The mental baggage proved too much to handle, with Rogers fighting for a spot in the Rockies' rotation and his father facing a much more dire battle.

Rogers scuffled through the 2011 season, posting a 7.05 ERA in 18 appearances (13 starts). He surrendered 110 hits in 83 innings, and had the Rockies wondering if he could ever sidestep the adversity after his father fell ill.

"It's not just last year. It's this year, too," Rogers said. "Everything I do, every time I go to the mound, every time I do something at the stadium, I just think of my dad."

The Rockies finally gave up on Rogers in June of 2012, designating him for assignment after he compiled an 8.06 ERA in 23 appearances. He packed his bags and pondered throwing away what had been a rocky career.

But if there was one lesson his father taught him, he said, it was to work hard and resist the urge to cave until he had nothing left to give. Danilo persevered through months of treatment and radiation before cancer claimed his life. How would he look upon his son quitting baseball at the age of 26?

Colorado agreed to deal Rogers to the Indians for $150,000 on June 12. He arrived in Cleveland armed with a mid-to-high-90s fastball and the motivation to make his father proud.

Rogers made the most of his opportunity, going 3-1 with a 3.06 ERA in 44 appearances while tallying 54 strikeouts in 53 innings to quickly assume a spot in the thick of the Tribe bullpen. More importantly, with his mother, Altagracia, and his 45-year-old brother, Dario, now living with him, he has discovered a once-elusive comfort zone.

"Your first opportunity might be your last one," Rogers said. "You don't know where you're going to be. I want to be here."

Upon Rogers' departure from Colorado, former Rockies skipper Jim Tracy questioned what role he could fill on a pitching staff. In a matter of a few months, Rogers evolved into one of Cleveland's most dependable bullpen arms.
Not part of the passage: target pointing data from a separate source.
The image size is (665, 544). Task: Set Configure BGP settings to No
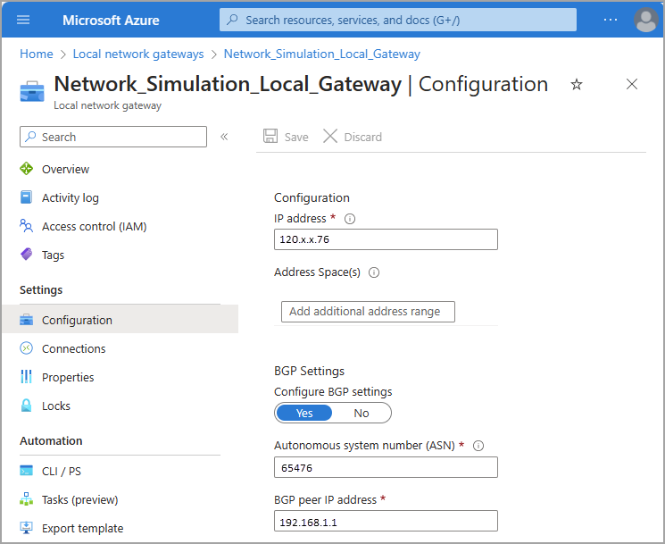pos(362,413)
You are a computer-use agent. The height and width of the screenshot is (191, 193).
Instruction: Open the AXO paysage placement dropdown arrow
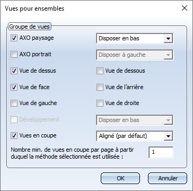coord(168,38)
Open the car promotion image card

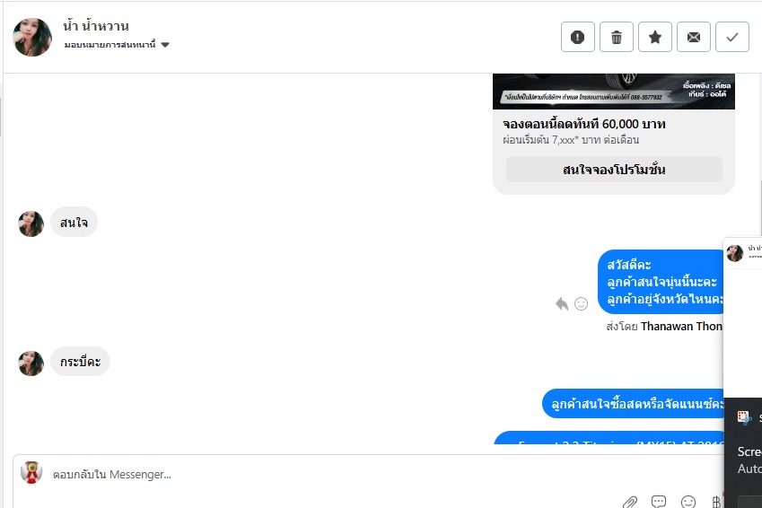pos(614,92)
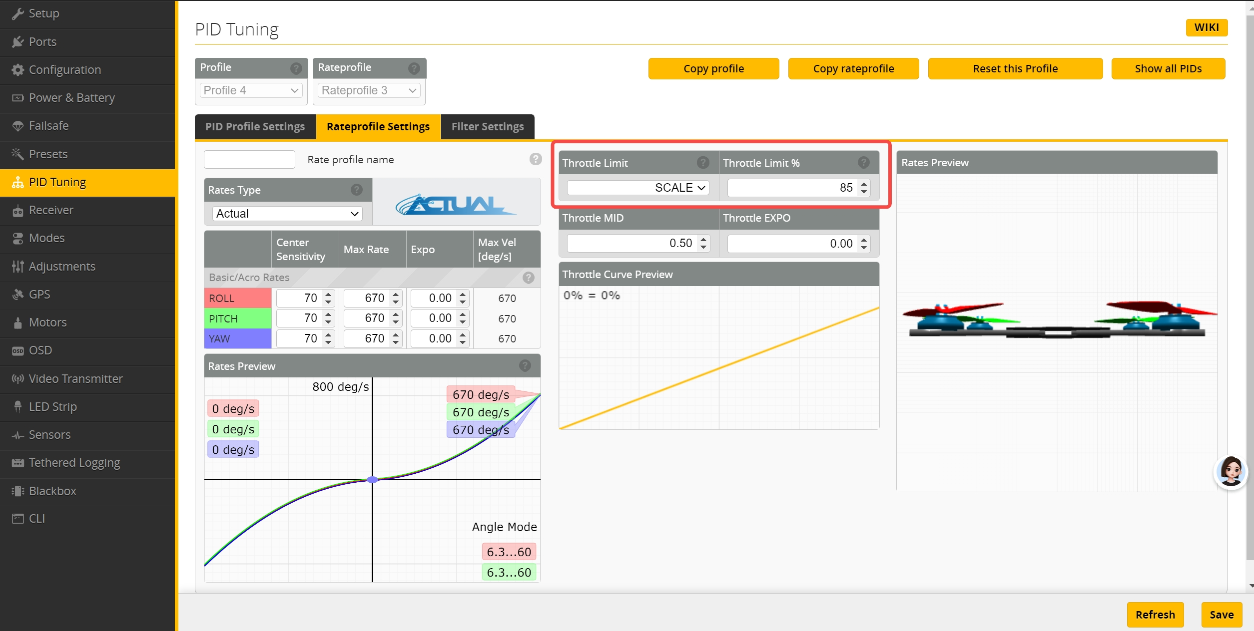Click the Throttle Limit help question mark
Viewport: 1254px width, 631px height.
702,163
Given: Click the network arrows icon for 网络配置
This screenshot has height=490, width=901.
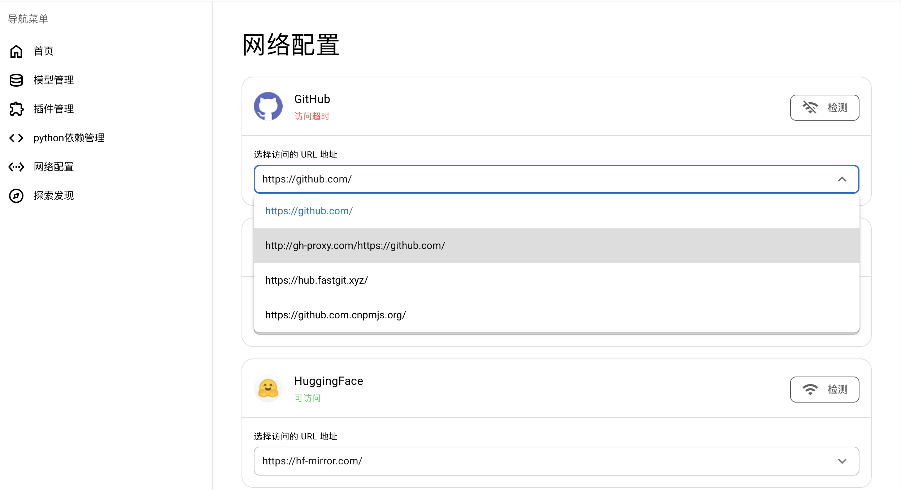Looking at the screenshot, I should pyautogui.click(x=16, y=167).
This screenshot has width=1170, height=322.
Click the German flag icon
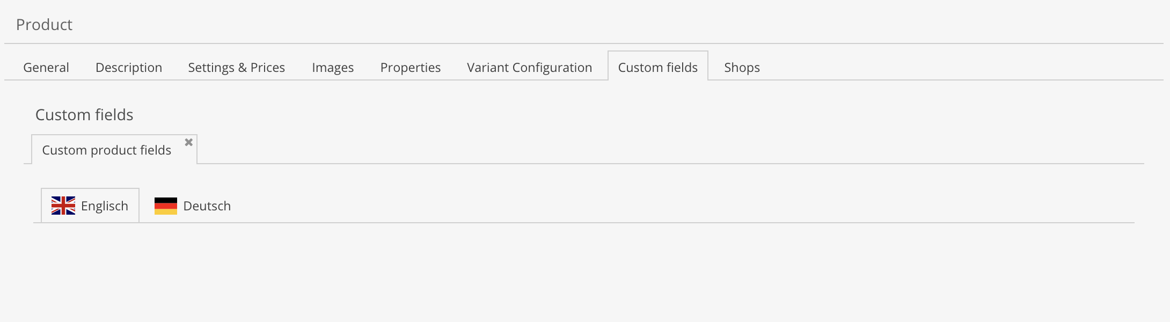tap(166, 206)
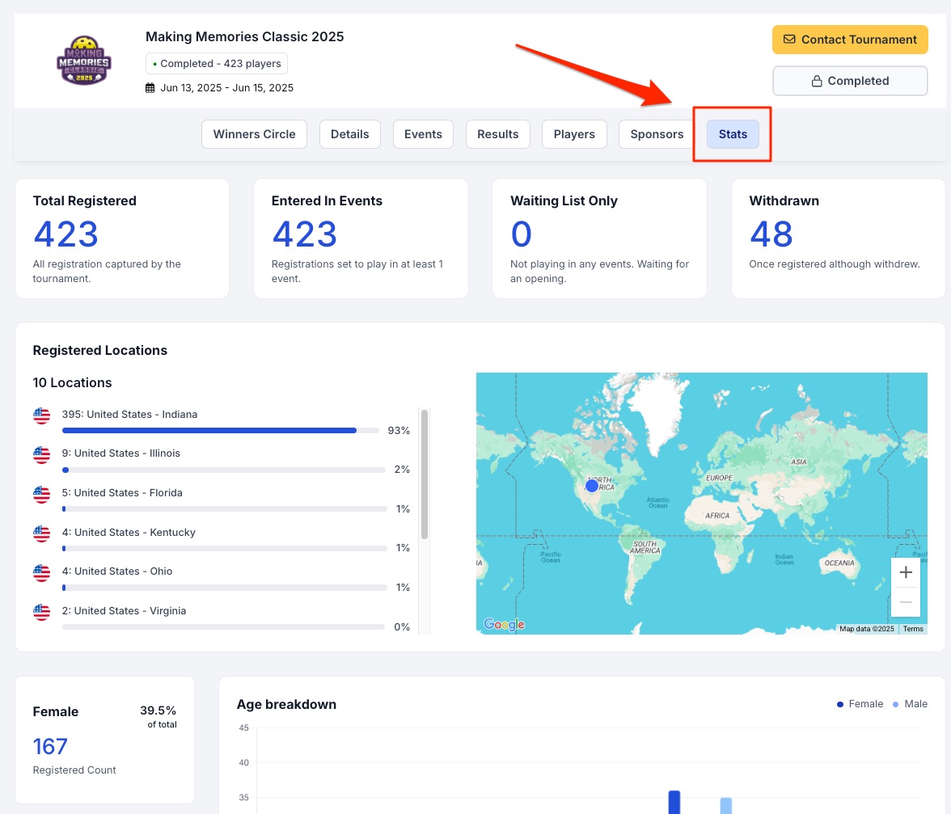
Task: Click the US flag beside Florida
Action: tap(41, 494)
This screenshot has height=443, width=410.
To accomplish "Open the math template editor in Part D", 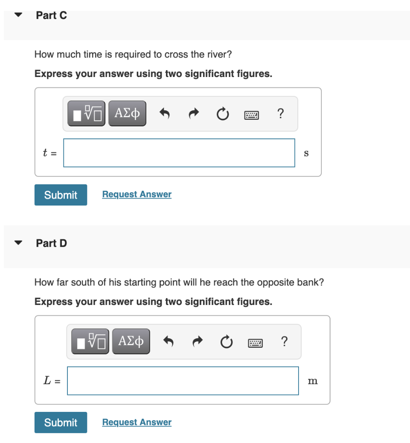I will pos(90,341).
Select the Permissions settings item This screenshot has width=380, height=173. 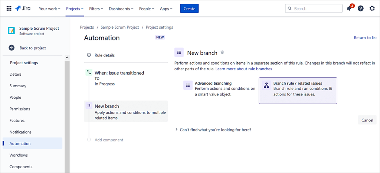point(20,109)
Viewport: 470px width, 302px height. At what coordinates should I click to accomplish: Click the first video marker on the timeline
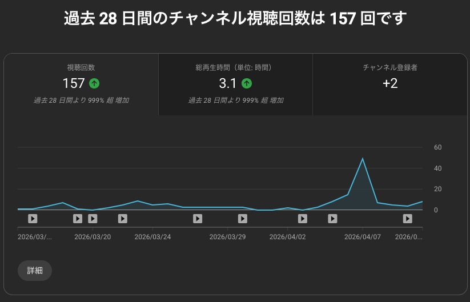[33, 218]
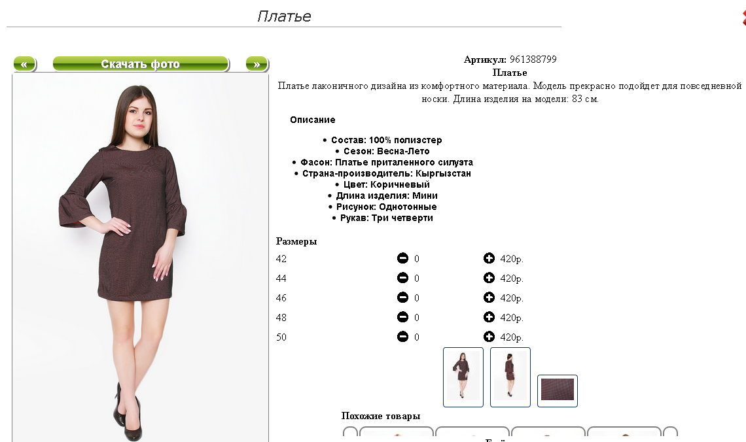Increase quantity for size 48
The height and width of the screenshot is (442, 746).
489,317
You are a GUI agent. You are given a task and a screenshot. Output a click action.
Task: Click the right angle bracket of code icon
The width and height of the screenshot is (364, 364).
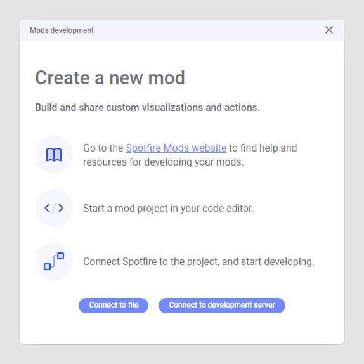(x=61, y=208)
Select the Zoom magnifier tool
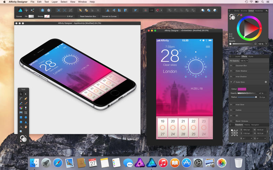273x170 pixels. (21, 131)
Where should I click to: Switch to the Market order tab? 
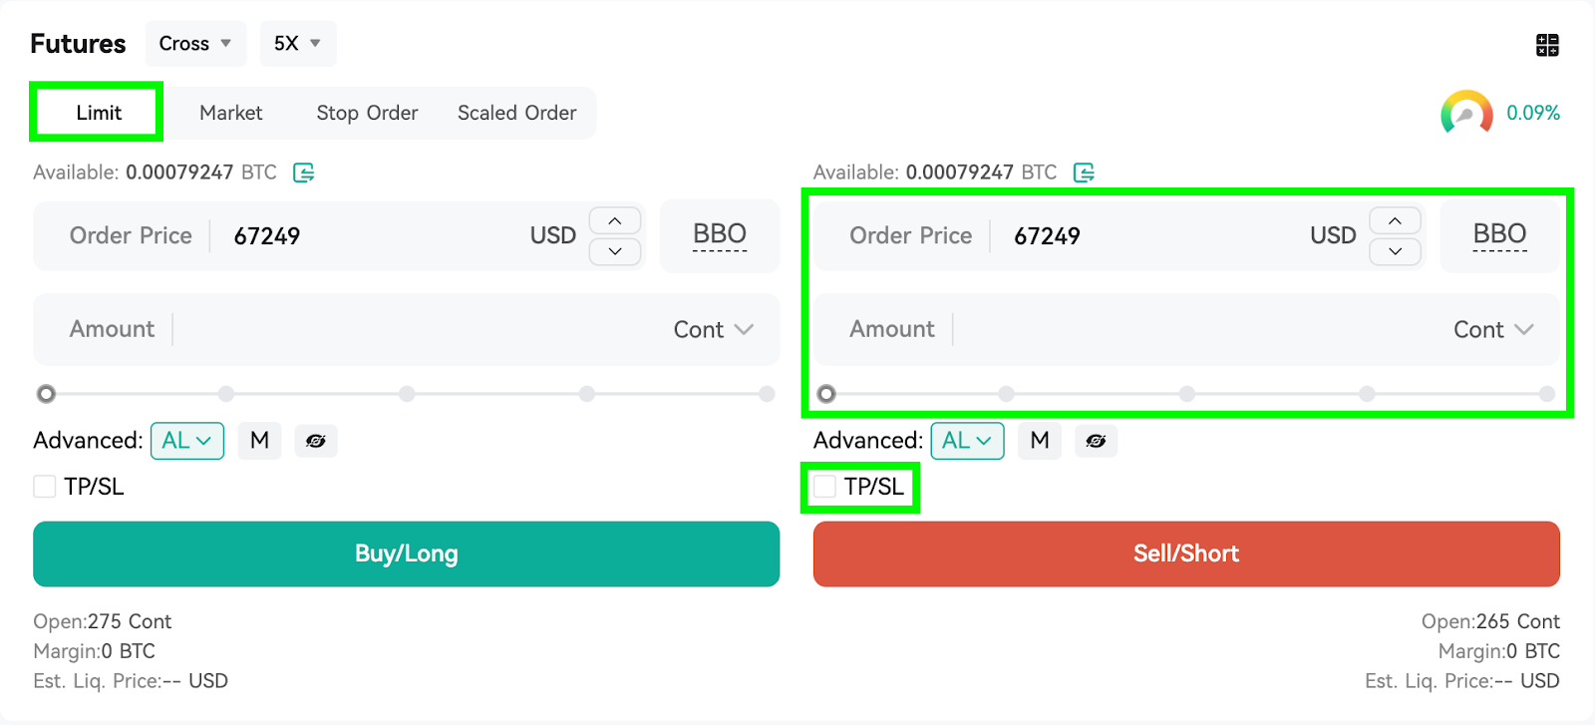[x=231, y=113]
"When we first got him, I didn't know anything about him," said Indians closer Chris Perez. "But I knew somebody that was in Colorado's bullpen, and I texted him and said, 'What's this guy's deal?' I saw his numbers and saw that they weren't good. I said, 'Why are we picking up this guy?' My buddy told me he has a great arm, and he just had a little confidence issue and he got off to a bad start over there.

"He was right. He has a really good arm and he has gotten off to a great start here."

Esmil lives every moment in his father's memory. His close friends and family even call him "Danny."

Each time he enters a game, the hard-throwing hurler digs his long fingers into the dirt behind the pitching rubber and etches his father's name. Then he reaches back and fires 97-mph heaters aimed to please the man who taught him how to play the game.

"I'm sad that he can't be here to see what I'm doing right now, but I'm really happy that he's seeing me from up there," Esmil said. "I just try to do the best that I can to show my dad and show everybody that I can pitch and I have the talent to be here."